-2

v is read from stdin
v2 is not but they are identical.

char *v;
v = (char *) malloc(1);
fread(v,i,1,stdin);
printf("%s",v);

prints:

a=aaa&b=ooo%3C%2Ftest%3Eooo

v2 is identical to v

char *v2 = "a=aaa&b=ooo%3C%2Ftest%3Eooo"

let's try to PARSE what is after "b=" from "v"

const char *PATTERN1 = "b=";
const char *PATTERN2 = "&";

char *END = NULL;
char *START = strstr(v, PATTERN1);

if (START) {
START = START + strlen(PATTERN1);
char * END = strstr(START, PATTERN2);

if (!END){
ENDm = START + strlen(START);
}

TARGET = malloc(END - START + 1);
memcpy(TARGET, START, END - START);
TARGET[END - START] = '\0';
}

printf("--%s--",TARGET);

result :

--abc%3C%2Ftest%!--

it is missing some stuff towards the end. ( also has an extra "!" )

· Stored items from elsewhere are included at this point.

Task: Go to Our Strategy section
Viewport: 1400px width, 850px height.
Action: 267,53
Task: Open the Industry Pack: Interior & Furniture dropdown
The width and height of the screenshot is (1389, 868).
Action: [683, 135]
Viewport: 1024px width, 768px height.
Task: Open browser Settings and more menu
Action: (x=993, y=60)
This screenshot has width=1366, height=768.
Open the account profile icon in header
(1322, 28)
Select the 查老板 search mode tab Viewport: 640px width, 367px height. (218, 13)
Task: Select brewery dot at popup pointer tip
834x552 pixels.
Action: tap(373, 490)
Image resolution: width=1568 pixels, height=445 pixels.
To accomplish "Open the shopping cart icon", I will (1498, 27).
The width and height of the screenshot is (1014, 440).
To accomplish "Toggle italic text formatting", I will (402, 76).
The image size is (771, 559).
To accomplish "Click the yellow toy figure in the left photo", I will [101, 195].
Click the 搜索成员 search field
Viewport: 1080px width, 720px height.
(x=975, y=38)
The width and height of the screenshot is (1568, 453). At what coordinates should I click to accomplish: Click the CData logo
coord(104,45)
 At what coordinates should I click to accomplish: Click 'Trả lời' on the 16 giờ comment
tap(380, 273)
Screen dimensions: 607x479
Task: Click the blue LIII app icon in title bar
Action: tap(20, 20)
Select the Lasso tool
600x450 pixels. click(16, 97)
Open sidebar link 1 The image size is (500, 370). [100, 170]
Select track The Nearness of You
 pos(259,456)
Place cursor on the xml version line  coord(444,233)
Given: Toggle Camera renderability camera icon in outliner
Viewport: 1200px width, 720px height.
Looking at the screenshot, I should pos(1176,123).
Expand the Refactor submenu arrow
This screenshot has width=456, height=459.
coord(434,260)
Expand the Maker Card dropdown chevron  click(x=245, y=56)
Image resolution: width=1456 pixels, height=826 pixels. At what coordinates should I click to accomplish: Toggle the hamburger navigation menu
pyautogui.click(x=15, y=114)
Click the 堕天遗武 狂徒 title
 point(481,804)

Now let's use the same code above on "v2"

--abc%3C%2Ftest%3Eabc--

this time nothing is missing

1 Answers1

5

You cannot store a string in an array of 1 characters. The only string you can store is "" (the empty string) since that requires exactly one character for the '\0' terminator.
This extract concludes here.